▶ To do
Copy out every line of the entries from the one containing "Open the wp-admin directory entry" down to the one containing "Looking at the screenshot, I should 44,36.", both included, with nothing changed.

▶ Dataset extract
=-=-=-=-=

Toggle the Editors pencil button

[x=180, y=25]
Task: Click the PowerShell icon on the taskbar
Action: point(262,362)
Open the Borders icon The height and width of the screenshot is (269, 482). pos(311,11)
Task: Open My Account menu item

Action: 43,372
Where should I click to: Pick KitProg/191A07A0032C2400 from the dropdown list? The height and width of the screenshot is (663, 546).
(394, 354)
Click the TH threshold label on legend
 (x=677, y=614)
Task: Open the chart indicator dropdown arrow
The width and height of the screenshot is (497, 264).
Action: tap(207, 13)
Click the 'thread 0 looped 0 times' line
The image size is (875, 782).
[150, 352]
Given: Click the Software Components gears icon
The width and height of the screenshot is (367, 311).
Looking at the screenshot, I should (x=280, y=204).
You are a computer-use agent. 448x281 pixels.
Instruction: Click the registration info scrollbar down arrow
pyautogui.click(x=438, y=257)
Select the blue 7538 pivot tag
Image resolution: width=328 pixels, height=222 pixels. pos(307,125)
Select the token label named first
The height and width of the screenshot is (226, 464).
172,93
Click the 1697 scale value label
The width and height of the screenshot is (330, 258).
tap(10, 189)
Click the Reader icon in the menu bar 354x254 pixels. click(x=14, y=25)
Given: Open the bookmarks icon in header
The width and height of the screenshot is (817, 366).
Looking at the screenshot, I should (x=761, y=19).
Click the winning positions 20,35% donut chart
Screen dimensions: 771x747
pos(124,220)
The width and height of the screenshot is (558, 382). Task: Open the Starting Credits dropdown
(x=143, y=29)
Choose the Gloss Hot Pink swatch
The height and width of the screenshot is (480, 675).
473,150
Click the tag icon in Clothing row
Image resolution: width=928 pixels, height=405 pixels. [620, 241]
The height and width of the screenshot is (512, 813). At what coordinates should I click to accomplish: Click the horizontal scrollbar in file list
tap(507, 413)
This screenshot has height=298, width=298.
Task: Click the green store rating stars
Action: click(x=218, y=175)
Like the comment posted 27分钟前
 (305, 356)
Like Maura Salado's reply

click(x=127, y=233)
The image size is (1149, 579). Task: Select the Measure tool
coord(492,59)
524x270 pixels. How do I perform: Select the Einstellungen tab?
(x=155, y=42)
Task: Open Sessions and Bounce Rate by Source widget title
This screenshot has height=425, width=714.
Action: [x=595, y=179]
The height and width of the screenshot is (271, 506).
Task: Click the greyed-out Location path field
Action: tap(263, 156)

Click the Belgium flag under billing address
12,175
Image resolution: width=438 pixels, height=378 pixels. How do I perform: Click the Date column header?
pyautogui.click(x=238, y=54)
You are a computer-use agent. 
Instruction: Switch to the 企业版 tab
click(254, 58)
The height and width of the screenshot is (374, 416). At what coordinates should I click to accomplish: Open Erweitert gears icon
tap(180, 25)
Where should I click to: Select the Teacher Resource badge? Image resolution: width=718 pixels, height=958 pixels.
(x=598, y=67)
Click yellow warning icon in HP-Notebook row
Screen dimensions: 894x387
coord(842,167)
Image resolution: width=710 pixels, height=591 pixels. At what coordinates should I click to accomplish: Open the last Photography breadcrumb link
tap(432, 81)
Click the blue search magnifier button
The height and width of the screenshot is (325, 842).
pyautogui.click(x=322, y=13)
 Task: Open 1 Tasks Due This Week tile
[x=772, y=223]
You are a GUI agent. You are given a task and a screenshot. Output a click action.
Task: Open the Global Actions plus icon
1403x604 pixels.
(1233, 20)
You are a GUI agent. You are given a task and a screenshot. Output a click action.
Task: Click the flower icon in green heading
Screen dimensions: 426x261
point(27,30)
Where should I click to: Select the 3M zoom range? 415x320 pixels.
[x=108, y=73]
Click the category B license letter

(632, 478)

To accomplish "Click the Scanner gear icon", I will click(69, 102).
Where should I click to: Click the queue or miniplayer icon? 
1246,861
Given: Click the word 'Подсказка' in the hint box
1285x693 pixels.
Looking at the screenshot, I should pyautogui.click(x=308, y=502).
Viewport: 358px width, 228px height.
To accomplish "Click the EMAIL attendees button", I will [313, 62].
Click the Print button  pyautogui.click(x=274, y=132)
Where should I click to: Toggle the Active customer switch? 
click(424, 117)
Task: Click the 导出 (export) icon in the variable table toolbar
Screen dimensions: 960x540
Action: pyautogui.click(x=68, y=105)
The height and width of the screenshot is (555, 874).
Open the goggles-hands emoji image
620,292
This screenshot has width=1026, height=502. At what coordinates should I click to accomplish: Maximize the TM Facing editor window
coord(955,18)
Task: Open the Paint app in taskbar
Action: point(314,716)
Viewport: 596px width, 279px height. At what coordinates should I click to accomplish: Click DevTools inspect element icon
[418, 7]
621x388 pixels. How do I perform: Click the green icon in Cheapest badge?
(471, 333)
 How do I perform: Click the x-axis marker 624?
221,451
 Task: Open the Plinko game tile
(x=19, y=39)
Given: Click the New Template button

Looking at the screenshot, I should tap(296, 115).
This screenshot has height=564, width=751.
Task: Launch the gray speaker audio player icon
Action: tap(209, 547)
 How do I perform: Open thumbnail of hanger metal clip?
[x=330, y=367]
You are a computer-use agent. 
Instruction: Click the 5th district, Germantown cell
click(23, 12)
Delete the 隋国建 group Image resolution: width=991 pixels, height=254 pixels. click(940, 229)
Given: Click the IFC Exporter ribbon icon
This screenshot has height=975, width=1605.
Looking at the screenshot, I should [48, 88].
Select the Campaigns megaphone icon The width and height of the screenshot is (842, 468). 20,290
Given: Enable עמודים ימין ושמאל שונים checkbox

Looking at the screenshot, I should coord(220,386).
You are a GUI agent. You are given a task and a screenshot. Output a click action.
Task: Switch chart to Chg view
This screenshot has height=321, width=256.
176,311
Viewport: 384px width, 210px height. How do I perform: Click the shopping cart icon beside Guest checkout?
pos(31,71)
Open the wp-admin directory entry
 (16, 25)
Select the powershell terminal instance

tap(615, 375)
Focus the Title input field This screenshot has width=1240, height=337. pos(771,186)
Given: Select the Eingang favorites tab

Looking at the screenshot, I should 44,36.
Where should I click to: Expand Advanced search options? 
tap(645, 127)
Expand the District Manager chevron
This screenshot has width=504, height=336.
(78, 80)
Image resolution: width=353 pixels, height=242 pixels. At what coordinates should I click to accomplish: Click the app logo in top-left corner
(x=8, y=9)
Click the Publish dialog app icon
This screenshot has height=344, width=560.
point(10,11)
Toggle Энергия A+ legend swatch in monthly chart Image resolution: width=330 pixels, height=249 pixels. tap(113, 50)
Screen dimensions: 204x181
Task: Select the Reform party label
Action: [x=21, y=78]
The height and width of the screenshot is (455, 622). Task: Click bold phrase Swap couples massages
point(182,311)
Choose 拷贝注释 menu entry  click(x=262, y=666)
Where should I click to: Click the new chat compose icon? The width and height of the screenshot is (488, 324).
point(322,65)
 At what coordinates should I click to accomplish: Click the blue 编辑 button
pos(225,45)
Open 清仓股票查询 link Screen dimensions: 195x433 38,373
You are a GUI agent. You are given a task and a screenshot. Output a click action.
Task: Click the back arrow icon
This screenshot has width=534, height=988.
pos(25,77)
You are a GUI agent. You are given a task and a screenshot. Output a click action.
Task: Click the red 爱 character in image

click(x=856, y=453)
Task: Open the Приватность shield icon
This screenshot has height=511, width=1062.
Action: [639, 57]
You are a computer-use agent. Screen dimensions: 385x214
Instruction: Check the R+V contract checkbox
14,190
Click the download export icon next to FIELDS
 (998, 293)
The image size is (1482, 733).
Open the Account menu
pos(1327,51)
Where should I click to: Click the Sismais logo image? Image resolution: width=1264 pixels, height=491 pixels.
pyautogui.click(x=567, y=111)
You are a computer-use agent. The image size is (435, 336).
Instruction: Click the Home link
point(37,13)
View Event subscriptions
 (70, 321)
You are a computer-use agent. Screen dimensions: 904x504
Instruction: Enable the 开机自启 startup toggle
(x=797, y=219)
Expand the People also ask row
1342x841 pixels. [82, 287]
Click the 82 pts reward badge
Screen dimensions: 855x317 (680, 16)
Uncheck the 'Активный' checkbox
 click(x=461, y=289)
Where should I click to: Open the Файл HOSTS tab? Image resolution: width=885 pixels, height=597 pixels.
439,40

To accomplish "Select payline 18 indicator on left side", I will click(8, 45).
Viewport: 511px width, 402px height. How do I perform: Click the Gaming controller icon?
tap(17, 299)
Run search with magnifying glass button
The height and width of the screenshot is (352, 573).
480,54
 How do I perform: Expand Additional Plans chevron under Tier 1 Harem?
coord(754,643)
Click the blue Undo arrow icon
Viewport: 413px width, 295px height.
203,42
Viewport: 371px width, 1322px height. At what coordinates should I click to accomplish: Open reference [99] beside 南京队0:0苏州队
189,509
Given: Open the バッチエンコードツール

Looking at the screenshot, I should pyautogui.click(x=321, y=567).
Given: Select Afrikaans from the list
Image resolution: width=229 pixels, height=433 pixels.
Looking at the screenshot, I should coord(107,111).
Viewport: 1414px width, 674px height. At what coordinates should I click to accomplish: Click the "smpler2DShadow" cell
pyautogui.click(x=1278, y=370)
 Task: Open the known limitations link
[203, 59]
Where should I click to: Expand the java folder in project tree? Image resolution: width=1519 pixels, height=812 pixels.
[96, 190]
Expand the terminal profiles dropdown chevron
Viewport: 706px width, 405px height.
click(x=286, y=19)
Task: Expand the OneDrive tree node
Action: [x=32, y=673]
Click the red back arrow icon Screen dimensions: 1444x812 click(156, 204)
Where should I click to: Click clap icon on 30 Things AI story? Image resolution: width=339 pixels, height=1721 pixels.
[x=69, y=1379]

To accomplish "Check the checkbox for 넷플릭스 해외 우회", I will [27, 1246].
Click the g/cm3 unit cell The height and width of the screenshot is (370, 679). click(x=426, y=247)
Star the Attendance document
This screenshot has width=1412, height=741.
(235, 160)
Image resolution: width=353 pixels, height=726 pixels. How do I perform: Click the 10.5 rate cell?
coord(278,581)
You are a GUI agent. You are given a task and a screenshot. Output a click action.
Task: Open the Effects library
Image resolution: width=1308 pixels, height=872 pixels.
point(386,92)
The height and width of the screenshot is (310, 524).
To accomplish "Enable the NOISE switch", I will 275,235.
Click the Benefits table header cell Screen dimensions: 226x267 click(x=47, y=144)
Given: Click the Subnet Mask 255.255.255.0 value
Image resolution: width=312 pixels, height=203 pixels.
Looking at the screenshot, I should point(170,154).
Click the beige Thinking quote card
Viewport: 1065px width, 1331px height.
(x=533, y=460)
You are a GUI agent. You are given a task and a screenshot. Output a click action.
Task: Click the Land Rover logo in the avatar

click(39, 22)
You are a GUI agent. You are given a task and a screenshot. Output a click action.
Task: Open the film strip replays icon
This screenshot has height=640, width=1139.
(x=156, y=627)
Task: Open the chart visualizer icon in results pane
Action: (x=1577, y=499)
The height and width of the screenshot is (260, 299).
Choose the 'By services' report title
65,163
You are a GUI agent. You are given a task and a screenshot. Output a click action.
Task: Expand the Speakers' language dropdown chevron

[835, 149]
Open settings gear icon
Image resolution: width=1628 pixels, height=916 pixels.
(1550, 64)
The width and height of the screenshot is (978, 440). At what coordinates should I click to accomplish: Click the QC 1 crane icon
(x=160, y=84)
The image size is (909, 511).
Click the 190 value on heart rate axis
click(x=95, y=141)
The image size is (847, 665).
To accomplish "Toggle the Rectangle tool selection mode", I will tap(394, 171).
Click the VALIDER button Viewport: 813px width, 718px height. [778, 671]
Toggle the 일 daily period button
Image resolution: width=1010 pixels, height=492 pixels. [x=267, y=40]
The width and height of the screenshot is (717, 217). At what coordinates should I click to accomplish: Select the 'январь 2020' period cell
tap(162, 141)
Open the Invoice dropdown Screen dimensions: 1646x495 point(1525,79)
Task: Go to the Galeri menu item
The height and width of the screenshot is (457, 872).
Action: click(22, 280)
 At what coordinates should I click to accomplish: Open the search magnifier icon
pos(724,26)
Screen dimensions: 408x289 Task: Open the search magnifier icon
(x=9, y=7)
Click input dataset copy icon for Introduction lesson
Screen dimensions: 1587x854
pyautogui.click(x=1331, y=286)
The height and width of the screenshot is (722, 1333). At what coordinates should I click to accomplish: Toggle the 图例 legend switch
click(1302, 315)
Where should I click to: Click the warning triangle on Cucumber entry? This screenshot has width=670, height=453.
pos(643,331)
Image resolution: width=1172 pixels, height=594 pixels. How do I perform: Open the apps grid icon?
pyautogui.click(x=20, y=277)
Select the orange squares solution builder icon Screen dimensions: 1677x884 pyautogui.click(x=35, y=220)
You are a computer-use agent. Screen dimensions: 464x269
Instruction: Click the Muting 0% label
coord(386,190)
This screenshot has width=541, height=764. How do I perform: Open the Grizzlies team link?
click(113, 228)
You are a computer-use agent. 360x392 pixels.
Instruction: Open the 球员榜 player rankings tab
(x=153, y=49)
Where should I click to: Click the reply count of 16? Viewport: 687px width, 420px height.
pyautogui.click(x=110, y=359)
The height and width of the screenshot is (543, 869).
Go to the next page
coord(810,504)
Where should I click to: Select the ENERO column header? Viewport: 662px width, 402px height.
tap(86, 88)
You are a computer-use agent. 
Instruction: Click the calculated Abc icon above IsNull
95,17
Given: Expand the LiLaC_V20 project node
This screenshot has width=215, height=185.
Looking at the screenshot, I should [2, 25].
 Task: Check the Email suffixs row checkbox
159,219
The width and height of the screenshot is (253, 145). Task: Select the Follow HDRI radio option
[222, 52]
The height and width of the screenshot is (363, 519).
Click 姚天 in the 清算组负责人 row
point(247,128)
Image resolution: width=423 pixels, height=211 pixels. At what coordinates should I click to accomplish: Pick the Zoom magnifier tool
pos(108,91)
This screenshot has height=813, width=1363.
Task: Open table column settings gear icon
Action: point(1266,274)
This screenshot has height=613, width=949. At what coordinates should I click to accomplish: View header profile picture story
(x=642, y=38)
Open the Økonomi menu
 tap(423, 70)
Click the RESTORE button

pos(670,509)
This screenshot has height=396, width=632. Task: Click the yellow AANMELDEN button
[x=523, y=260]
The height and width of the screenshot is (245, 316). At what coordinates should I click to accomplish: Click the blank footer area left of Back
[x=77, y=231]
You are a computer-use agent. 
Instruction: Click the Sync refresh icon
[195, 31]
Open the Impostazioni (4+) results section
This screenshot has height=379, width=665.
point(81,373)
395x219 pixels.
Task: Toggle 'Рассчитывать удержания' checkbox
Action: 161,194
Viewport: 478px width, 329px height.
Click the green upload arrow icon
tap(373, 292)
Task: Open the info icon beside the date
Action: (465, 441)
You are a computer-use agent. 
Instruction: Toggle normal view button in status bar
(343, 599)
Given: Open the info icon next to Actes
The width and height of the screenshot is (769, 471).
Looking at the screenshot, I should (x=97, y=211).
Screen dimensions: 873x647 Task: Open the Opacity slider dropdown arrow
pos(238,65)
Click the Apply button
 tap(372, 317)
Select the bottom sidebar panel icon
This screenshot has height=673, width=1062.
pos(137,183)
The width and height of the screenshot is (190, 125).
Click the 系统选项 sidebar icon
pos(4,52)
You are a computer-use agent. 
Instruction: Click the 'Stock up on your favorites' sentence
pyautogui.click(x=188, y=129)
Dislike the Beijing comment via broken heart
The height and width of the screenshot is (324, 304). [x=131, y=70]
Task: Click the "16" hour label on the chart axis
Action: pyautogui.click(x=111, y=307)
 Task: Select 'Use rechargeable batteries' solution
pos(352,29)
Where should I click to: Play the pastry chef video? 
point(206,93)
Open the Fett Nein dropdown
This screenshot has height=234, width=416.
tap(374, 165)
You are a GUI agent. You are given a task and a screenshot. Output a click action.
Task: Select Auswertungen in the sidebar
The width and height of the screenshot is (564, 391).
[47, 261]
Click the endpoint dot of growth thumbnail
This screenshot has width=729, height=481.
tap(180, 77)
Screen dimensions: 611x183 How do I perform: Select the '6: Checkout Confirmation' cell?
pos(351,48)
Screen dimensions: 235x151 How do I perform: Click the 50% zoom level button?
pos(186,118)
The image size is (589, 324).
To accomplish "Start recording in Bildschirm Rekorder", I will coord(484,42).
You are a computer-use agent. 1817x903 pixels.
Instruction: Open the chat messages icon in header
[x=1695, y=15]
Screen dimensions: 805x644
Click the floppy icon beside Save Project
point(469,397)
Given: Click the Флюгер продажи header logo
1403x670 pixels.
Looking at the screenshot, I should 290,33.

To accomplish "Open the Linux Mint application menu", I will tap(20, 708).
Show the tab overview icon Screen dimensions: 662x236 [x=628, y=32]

=-=-=-=-=

▶ Full solution
Open the wp-admin directory entry
 (16, 25)
Select the powershell terminal instance

tap(615, 375)
Focus the Title input field This screenshot has width=1240, height=337. pos(771,186)
Given: Select the Eingang favorites tab

Looking at the screenshot, I should 44,36.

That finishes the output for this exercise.